7.2 Insurance Company agrees that it shall not, without the prior written
consent of the Fund and Dreyfus, solicit, induce or encourage
Contractholders to (a) change or supplement the Fund's current
investment adviser or (b) change, modify, substitute, add to or delete
the Fund from the current investment media for the Contracts.
ARTICLE VIII
MARKETING AND REPRESENTATIONS
8.1 The Fund or its underwriter shall periodically furnish Insurance
Company with the following documents, in quantities as Insurance
Company may reasonably request:
a. Current Prospectus and any supplements thereto;
b. other marketing materials.
Expenses for the production of such documents shall be borne by
Insurance Company in accordance with Section 5.2 of this Agreement.

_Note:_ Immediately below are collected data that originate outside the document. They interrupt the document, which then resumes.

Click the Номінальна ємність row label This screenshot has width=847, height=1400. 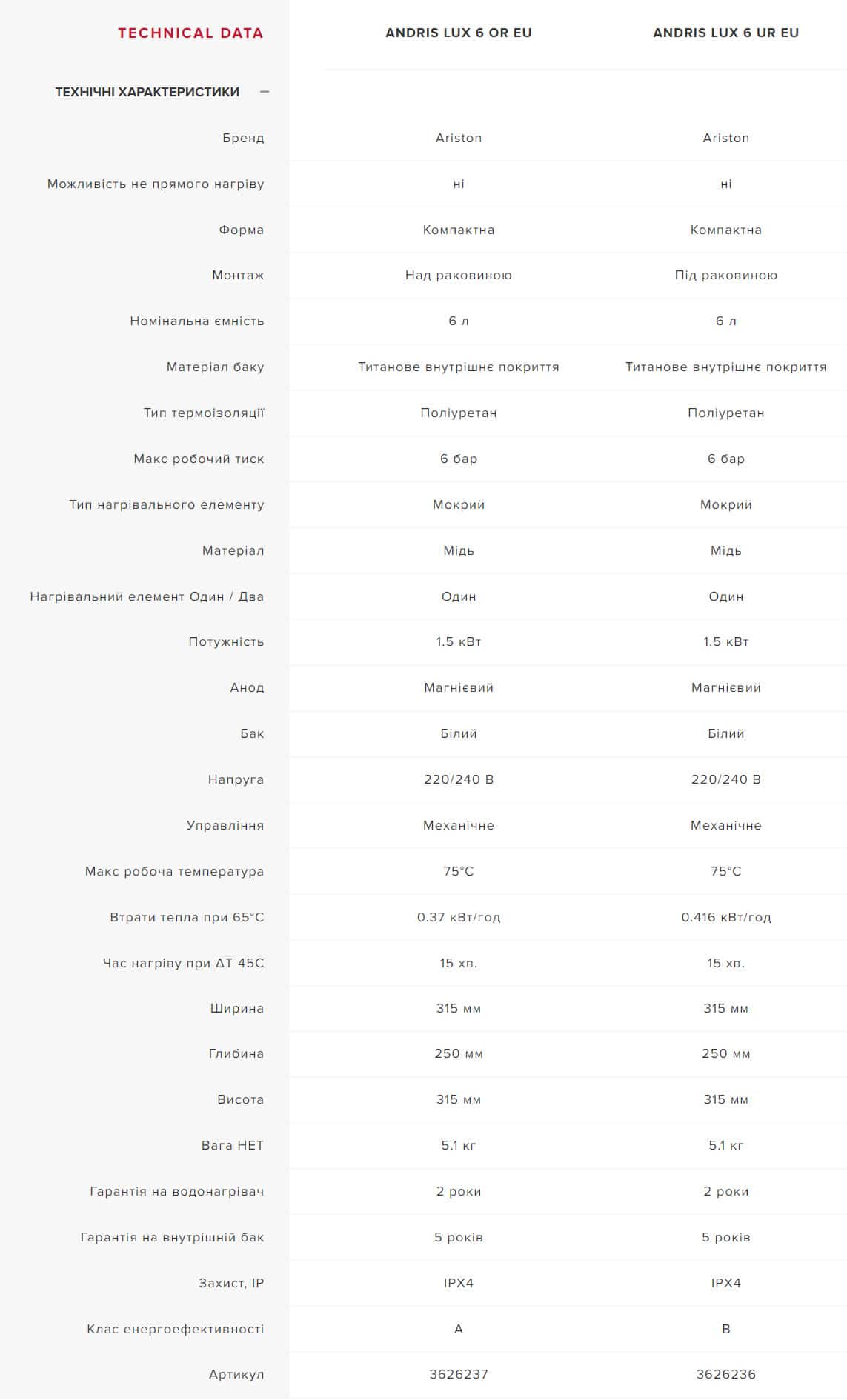[196, 321]
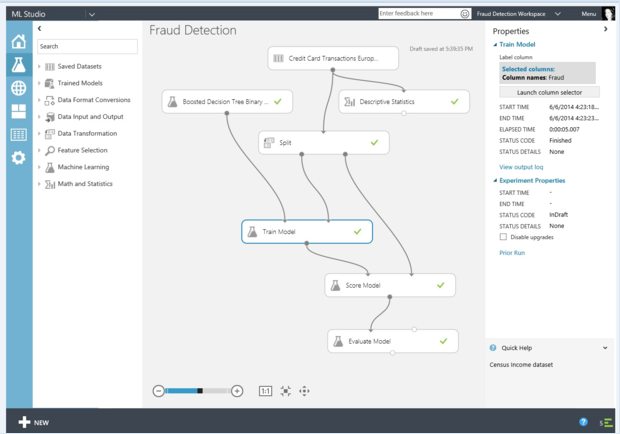The image size is (620, 434).
Task: Click the zoom in plus icon
Action: pyautogui.click(x=237, y=391)

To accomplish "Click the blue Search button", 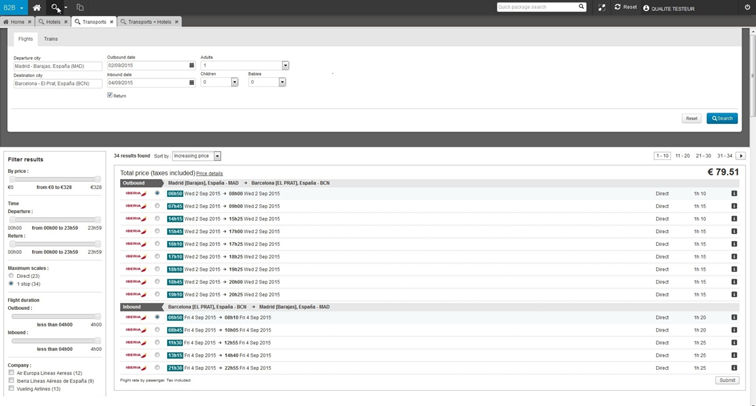I will point(721,118).
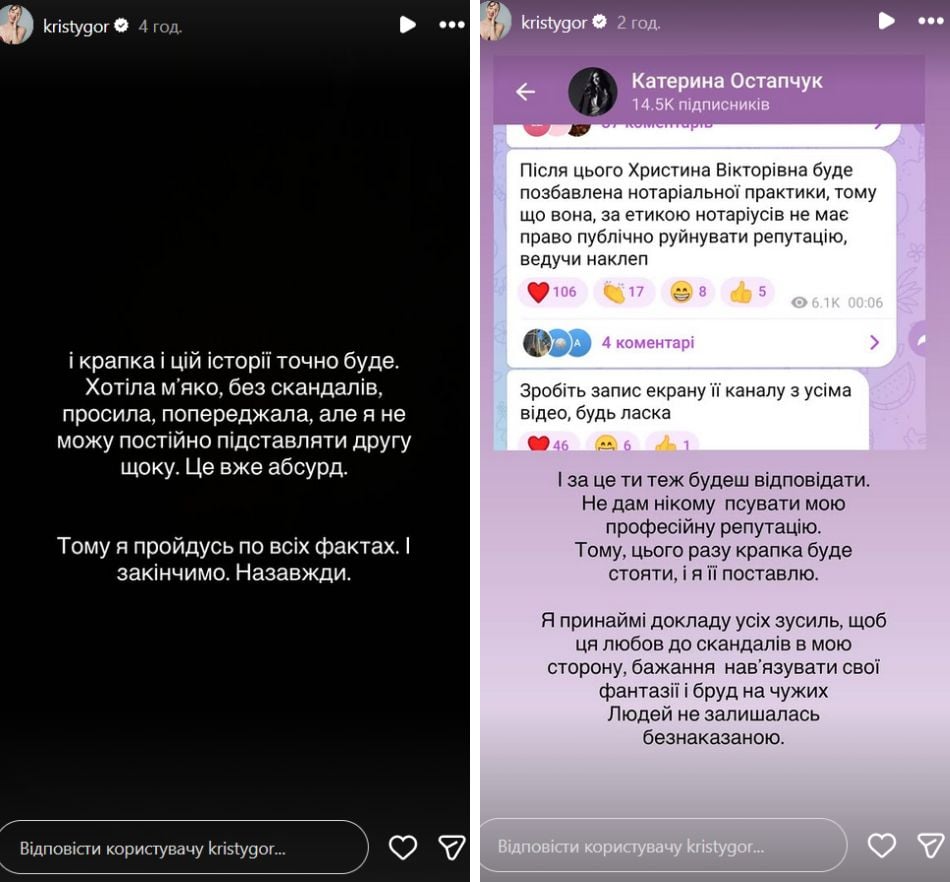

8.2 Insurance Company shall designate certain persons or entities which
shall have the requisite licenses to solicit applications for the sale
of Contracts. No representation is made as to the number or amount of
Contracts that are to be sold by Insurance Company. Insurance Company
shall make reasonable efforts to market the Contracts and shall comply
with all applicable federal and state laws in connection therewith.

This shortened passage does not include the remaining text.